→ **VORLIEGENDER TEXT**:
---*---

# Phantastische Tierwesen 3: Neuer Trailer versprüht Magie



## PCGH-Redaktion (1. März 2022)

Jetzt ist Ihre Meinung zu *Phantastische Tierwesen 3: Neuer Trailer versprüht Magie* gefragt. 

Bitte beachten Sie: Der Kommentarbereich wird gemäß der  Forenregeln moderiert. Allgemeine Fragen und Kritik zu Online-Artikeln von PC Games Hardware sind im Feedback-Unterforum zu veröffentlichen und nicht im Kommentarthread zu einer News. Dort werden sie ohne Nachfragen entfernt.




			Dieser Inhalt steht nur eingeloggten Mitgliedern zur Verfügung.
        

 Zurück zum Artikel: *Phantastische Tierwesen 3: Neuer Trailer versprüht Magie*


----------



## Acgira (1. März 2022)

Der Trailer gefällt mir zumindest besser, als jene Trailer die ich letztens zu diversen neueren MCU-Filmen gesehen habe...


----------



## elieli2000 (1. März 2022)

Juhu freu mich extrem auf den Film! Bin wirklich beeindruckt wie gut die Produzenten schon seit dem ersten Film den Spagat zwischen bekannter HP-Welt/Charakteren usw. und aber auch dem Neuigkeits-Effekt geschafft haben. Es fühlt sich nicht an als würde man eine Imitation von HP anschauen, aber doch ist die Welt, die Farben, die Musik vertraut.

---*---

→ **AUFGABEN**:
• 1. Beantworten Sie zum Kommentarthread über den Trailer zu Phantastische Tierwesen 3 die folgenden Fragen:
(a) Wo sind laut dem Moderationshinweis allgemeine Fragen und Kritik zu Online-Artikeln von PC Games Hardware zu veröffentlichen?
(b) Mit welchen Trailern vergleicht Acgira den neuen Trailer?
(c) Was ist laut elieli2000 vertraut?
• 2. Führen Sie den Kommentarthread über den Trailer zu Phantastische Tierwesen 3 nach dem Beitrag von elieli2000 mit einem weiteren Beitrag fort.

→ **INHALT DES DATENSATZES**:

---*---

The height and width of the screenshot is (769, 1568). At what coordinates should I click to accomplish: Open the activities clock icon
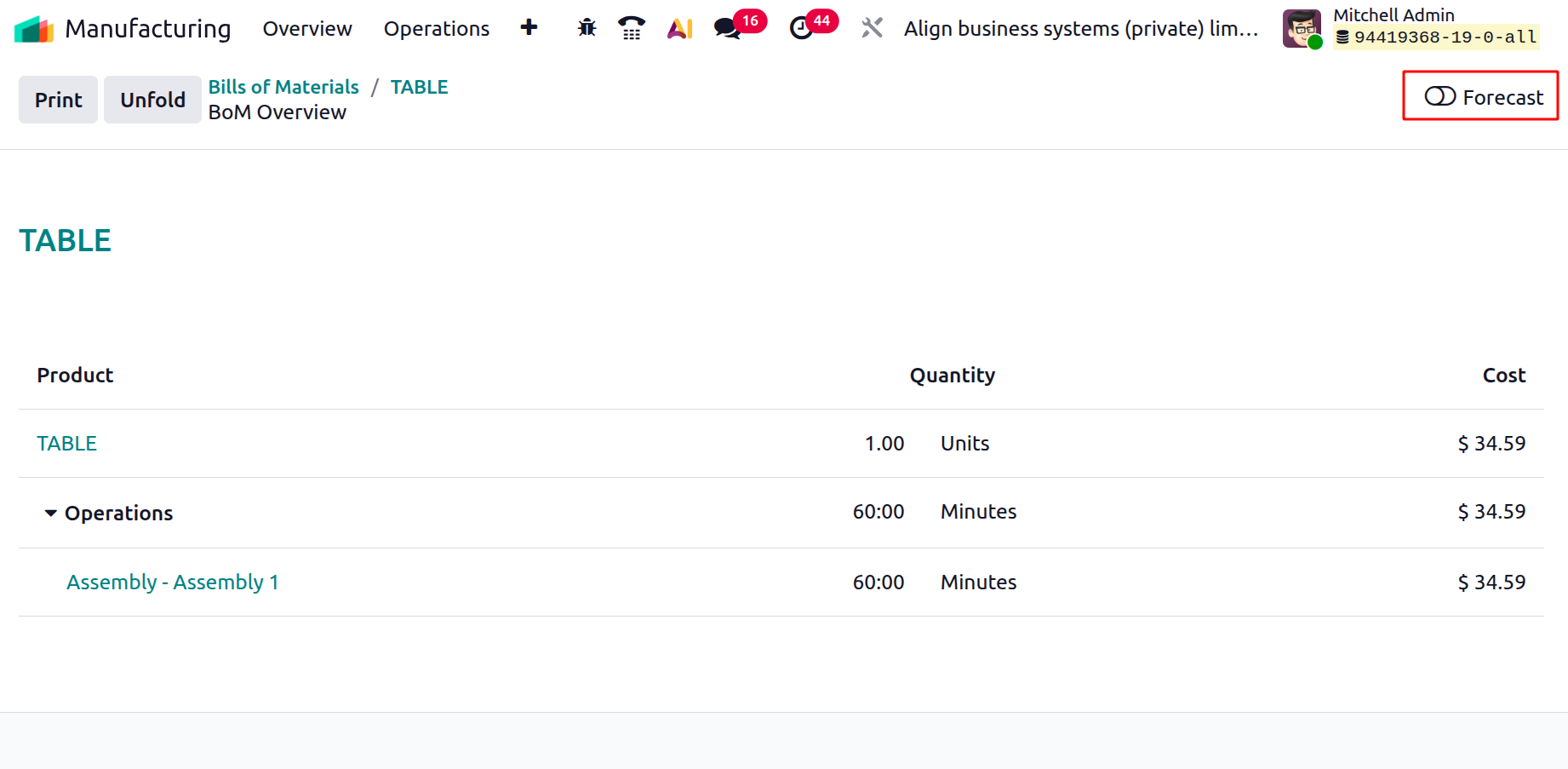(x=801, y=29)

---*---

→ **LÖSUNGEN**:
• 1.
(a) Im Feedback-Unterforum.
(b) Mit den Trailern zu diversen neueren MCU-Filmen, die Acgira letztens gesehen hat.
(c) Die Welt, die Farben und die Musik.

• 2.
----------



## Cobar (4. März 2022)

Acgira schrieb:


> Der Trailer gefällt mir zumindest besser, als jene Trailer die ich letztens zu diversen neueren MCU-Filmen gesehen habe...


Ich habe den Trailer gestern zufällig gesehen und musste dabei direkt an irgendeinen x-beliebigen Superheldenfilm denken. Im Trailer wirkte Dumbledore oft auf mich wie irgendein SUperhald, der eben einen Superschurken bekämpft und hatte für mich irgendwie nur noch wenig mit den Zauberern aus den älteren Harry Potter Filmen zu tun mit den schnellen Zaubern und Kämpfen.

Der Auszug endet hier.